Uma das coisas que mais chocantes da decisão foram os termos usados pelo promotor que tratou do caso como se a agressão sofrida fosse apenas uma “deselegância com uma dama”. A partir dessa situação vivida, como você compreende os desafios que sofrem as mulheres negras frente ao racismo e ao machismo?

Acho que sem dúvida essa foi a frase que mais acabou comigo no dia que eu li a decisão desse promotor. Porque deselegante, na minha terra, na formação que eu tenho, é fazer coisas como arrotar numa mesa ou falar mais alto. Agora, racismo é crime no Brasil desde 1989. Mas a gente não vê as pessoas serem presas e condenadas por crime de racismo, porque a seletividade no nosso país é muito grande. E o racismo cria essa pretensa ideia de superioridade dos brancos em relação aos negros e autoriza ações como essa e ainda reforça esse imaginário de que com o corpo dos negros, e, em especial o corpo das mulheres negras, tudo pode.

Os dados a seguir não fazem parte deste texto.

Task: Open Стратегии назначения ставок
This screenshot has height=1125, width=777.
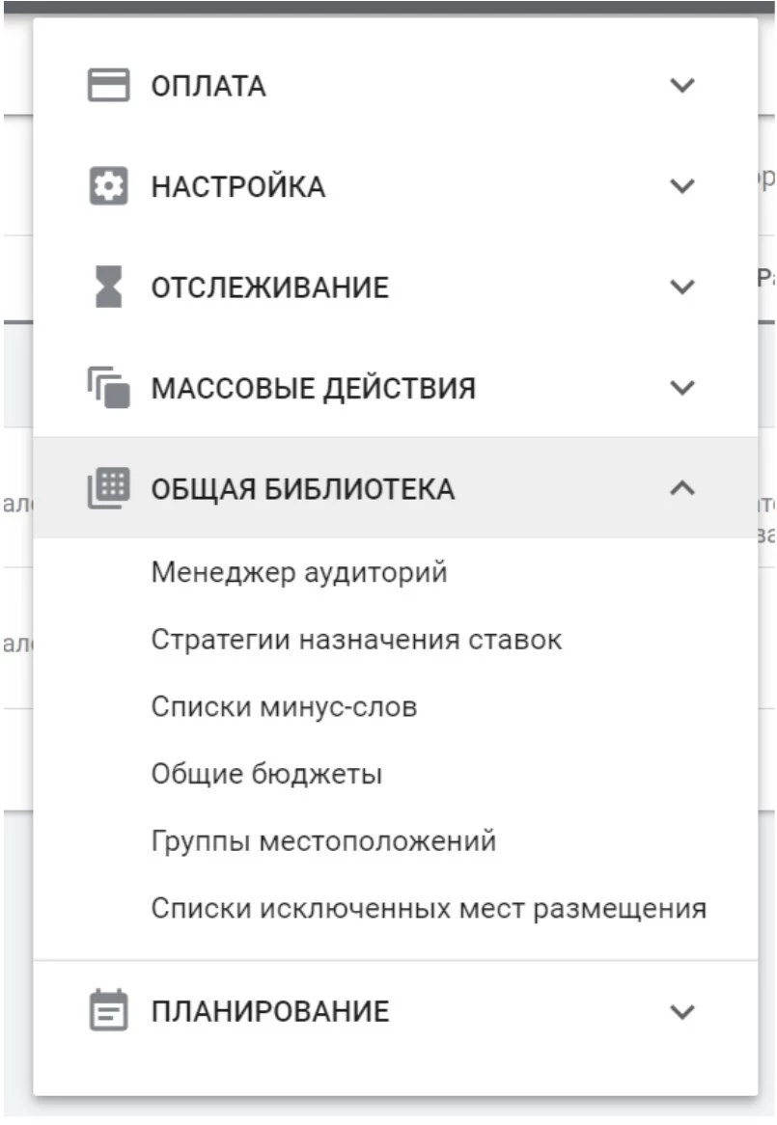Action: pyautogui.click(x=356, y=640)
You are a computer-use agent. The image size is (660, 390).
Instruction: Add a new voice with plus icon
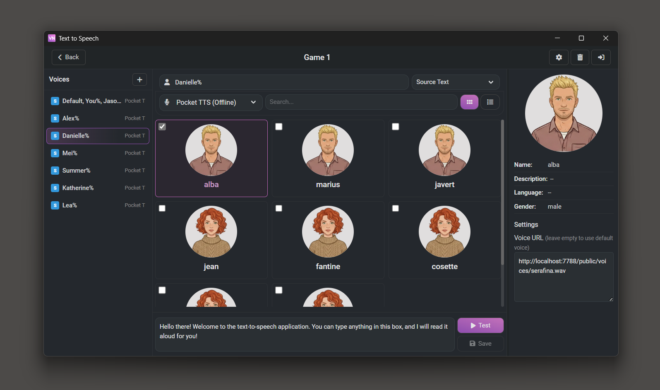139,79
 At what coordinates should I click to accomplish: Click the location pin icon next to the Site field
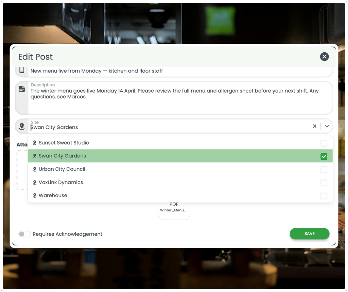22,126
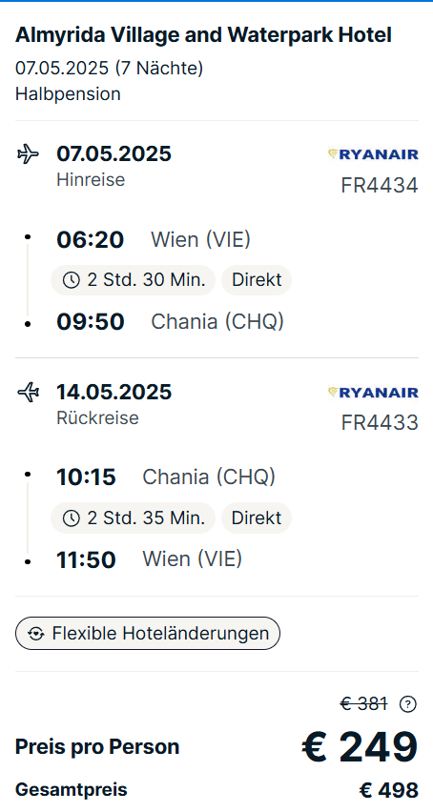Click the Gesamtpreis € 498 amount

[x=388, y=790]
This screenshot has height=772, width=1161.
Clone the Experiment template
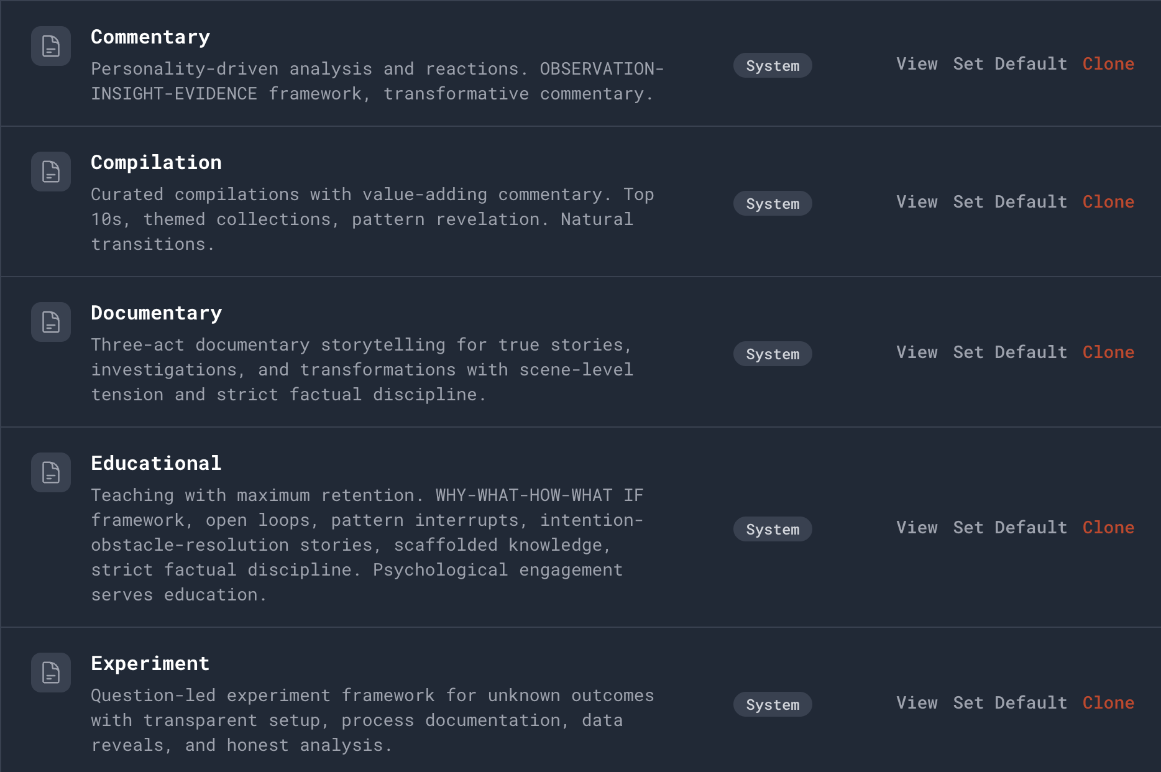point(1108,702)
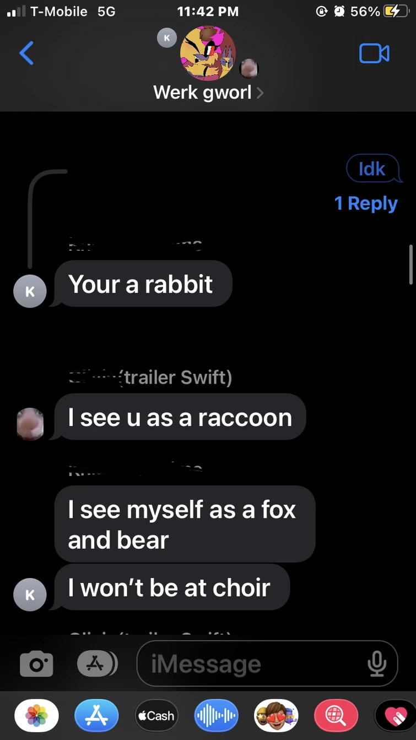The width and height of the screenshot is (416, 740).
Task: Start a FaceTime video call
Action: coord(374,53)
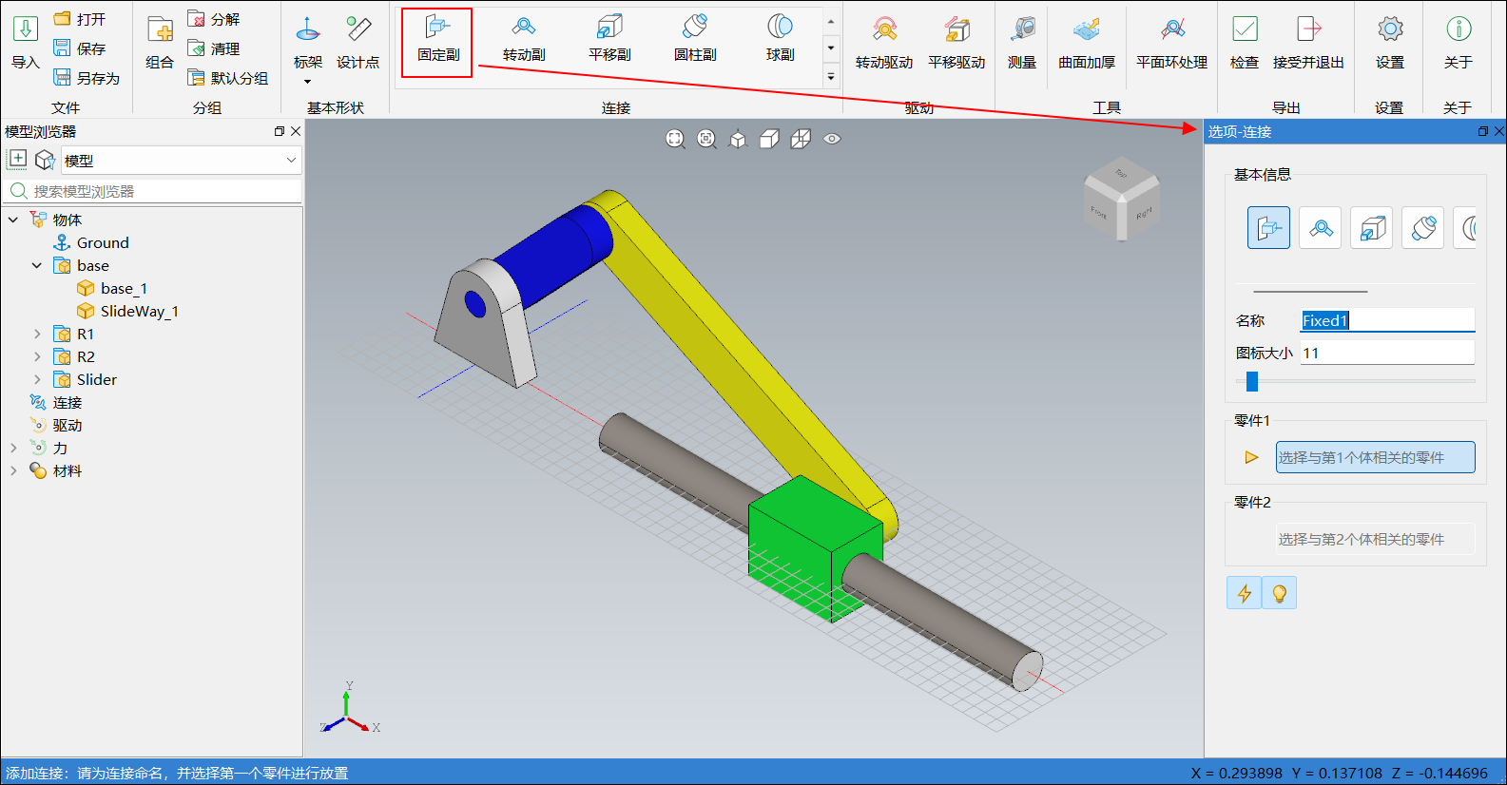Select the SlideWay_1 item in tree
The width and height of the screenshot is (1507, 785).
[x=139, y=311]
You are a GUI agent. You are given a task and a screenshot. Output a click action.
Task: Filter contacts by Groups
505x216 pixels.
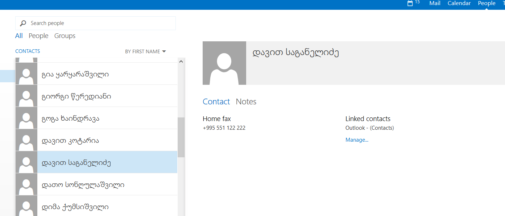[x=65, y=36]
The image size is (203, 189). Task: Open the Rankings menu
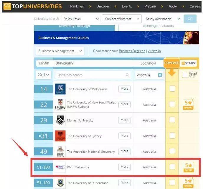(77, 6)
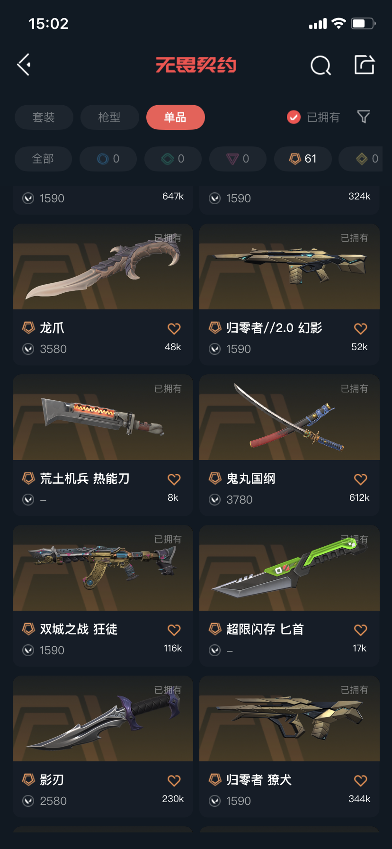Tap the back arrow icon
The height and width of the screenshot is (849, 392).
click(x=24, y=64)
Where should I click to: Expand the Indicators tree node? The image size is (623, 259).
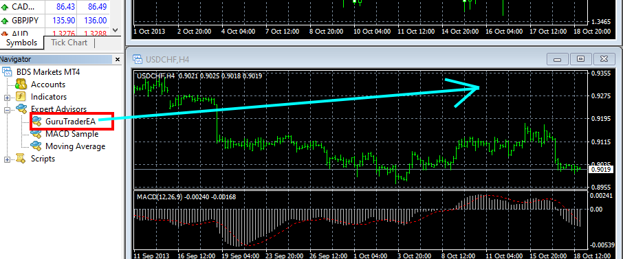click(7, 98)
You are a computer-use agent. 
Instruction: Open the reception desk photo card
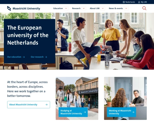point(126,98)
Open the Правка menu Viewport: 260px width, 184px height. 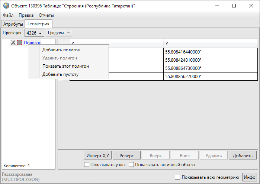tap(26, 15)
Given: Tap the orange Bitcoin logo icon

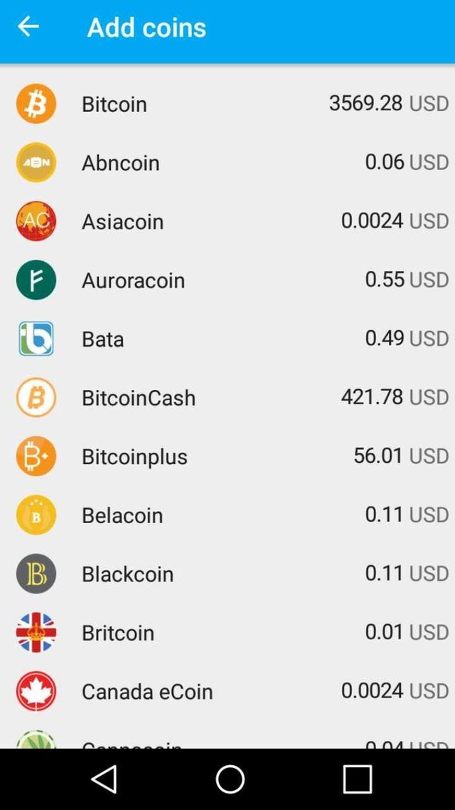Looking at the screenshot, I should click(36, 104).
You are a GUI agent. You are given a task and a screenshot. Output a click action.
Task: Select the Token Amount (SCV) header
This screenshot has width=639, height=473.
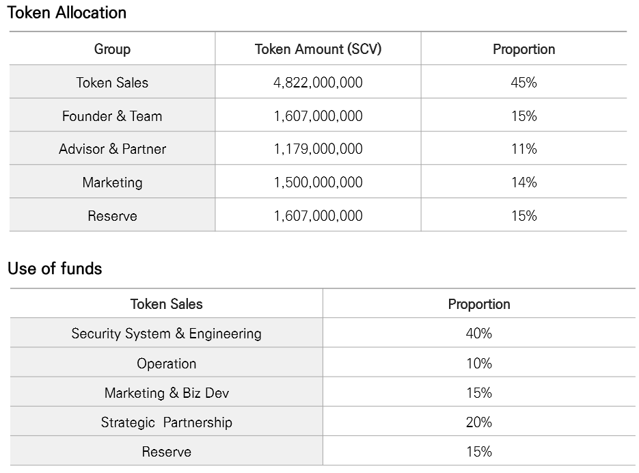click(318, 49)
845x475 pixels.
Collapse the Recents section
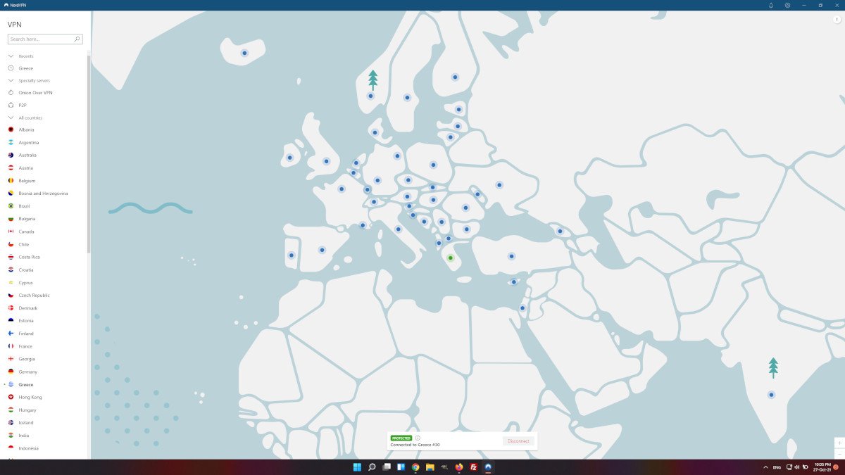(11, 56)
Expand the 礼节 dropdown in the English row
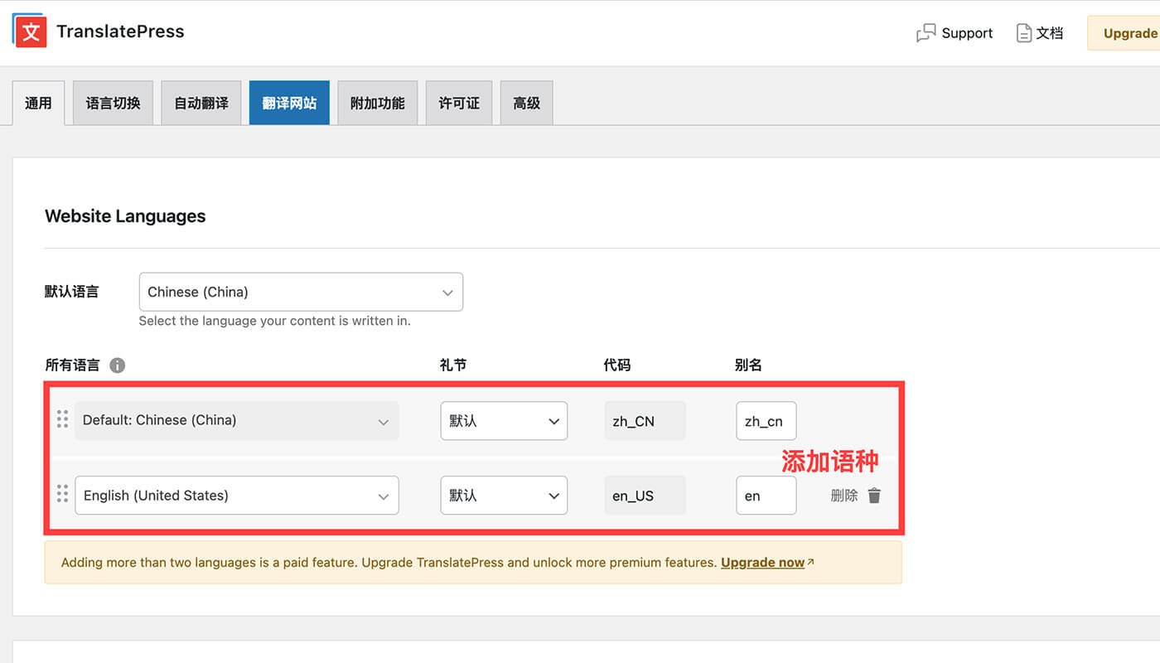 [x=504, y=496]
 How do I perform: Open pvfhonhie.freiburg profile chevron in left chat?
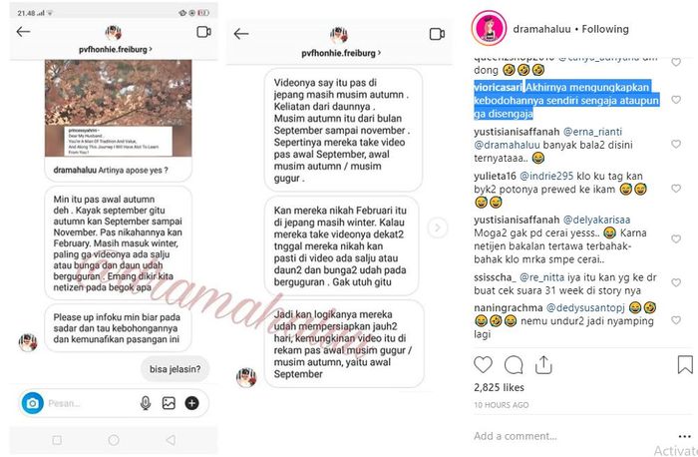151,49
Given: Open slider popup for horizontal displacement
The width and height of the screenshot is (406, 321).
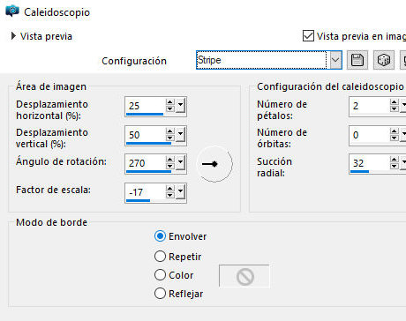Looking at the screenshot, I should tap(181, 106).
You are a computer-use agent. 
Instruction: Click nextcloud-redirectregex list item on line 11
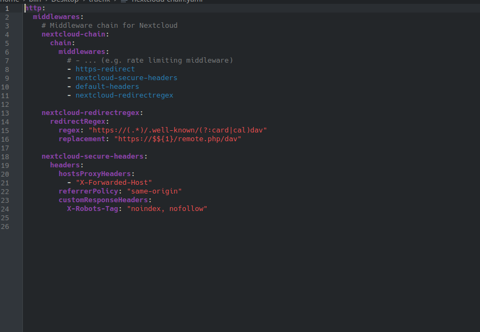pos(124,95)
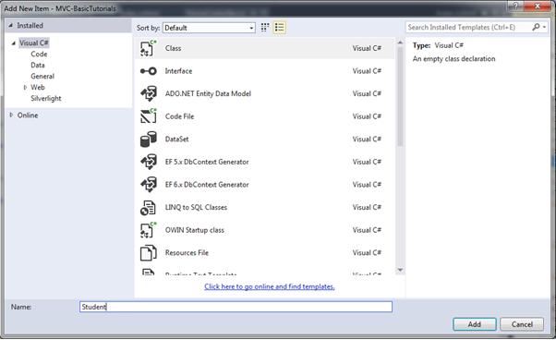Pick the Code File template icon
This screenshot has width=556, height=340.
148,116
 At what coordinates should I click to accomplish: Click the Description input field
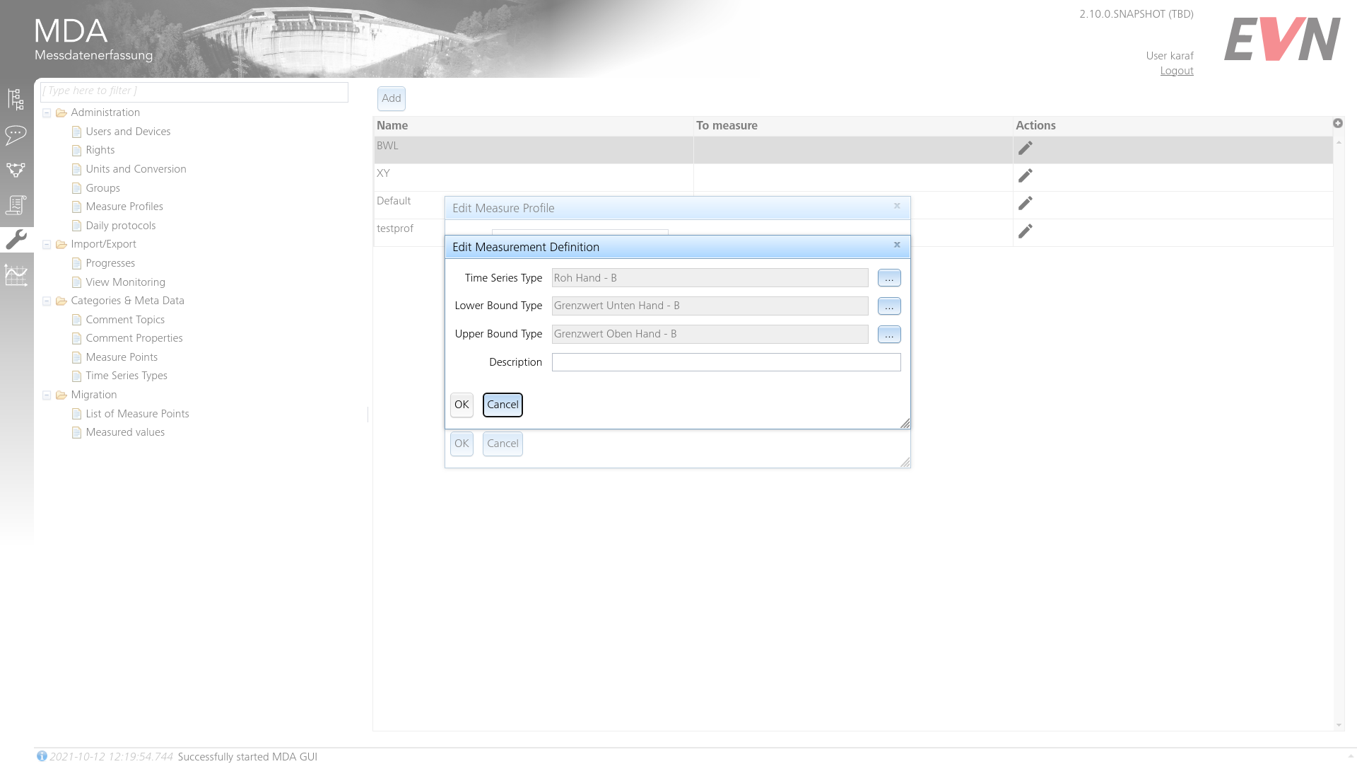coord(726,362)
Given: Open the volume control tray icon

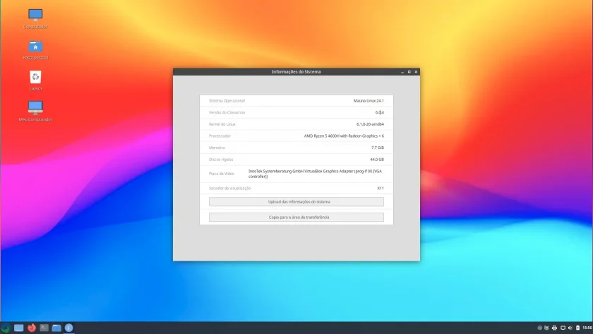Looking at the screenshot, I should click(570, 328).
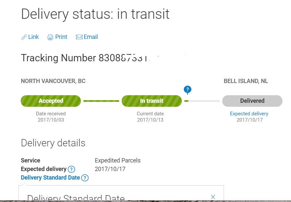The image size is (291, 202).
Task: Click progress bar between In transit and Delivered
Action: pyautogui.click(x=202, y=101)
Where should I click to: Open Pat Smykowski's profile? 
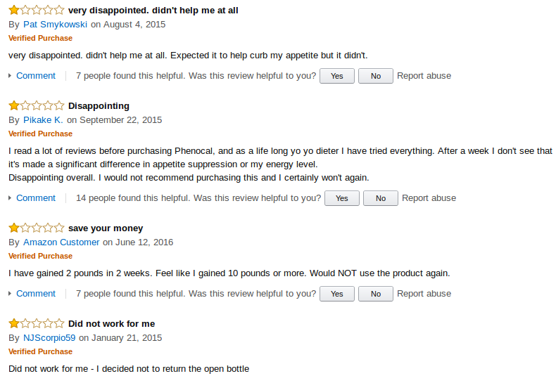55,25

Ou seja, você violar, tocar sem a permissão, puxar uma mulher negra, tirar parte de sua vestimenta, jogar no chão, humilhar a mulher negra, jogar cerveja na sua cabeça, rir dela, fazer chacota… Tudo isso é simplesmente ser deselegante com uma dama. Então veja em que nível nós chegamos. Por isso é importante entender como o machismo e o racismo aprofundam ainda mais as desigualdades. É uma faca que corta ainda mais profundo, sem dó, nem piedade, as mulheres negras e que faz com que nós sejamos a base da base da pirâmide econômica e social do nosso país. Nós somos as primeiras a serem demitidas no mercado de trabalho e as últimas serem recontratadas. E estamos aí como alvo fácil da violência dessa sociedade que nos mutila, ceifa e que autoriza sistematicamente as ações de opressão, de racismo e de machismo.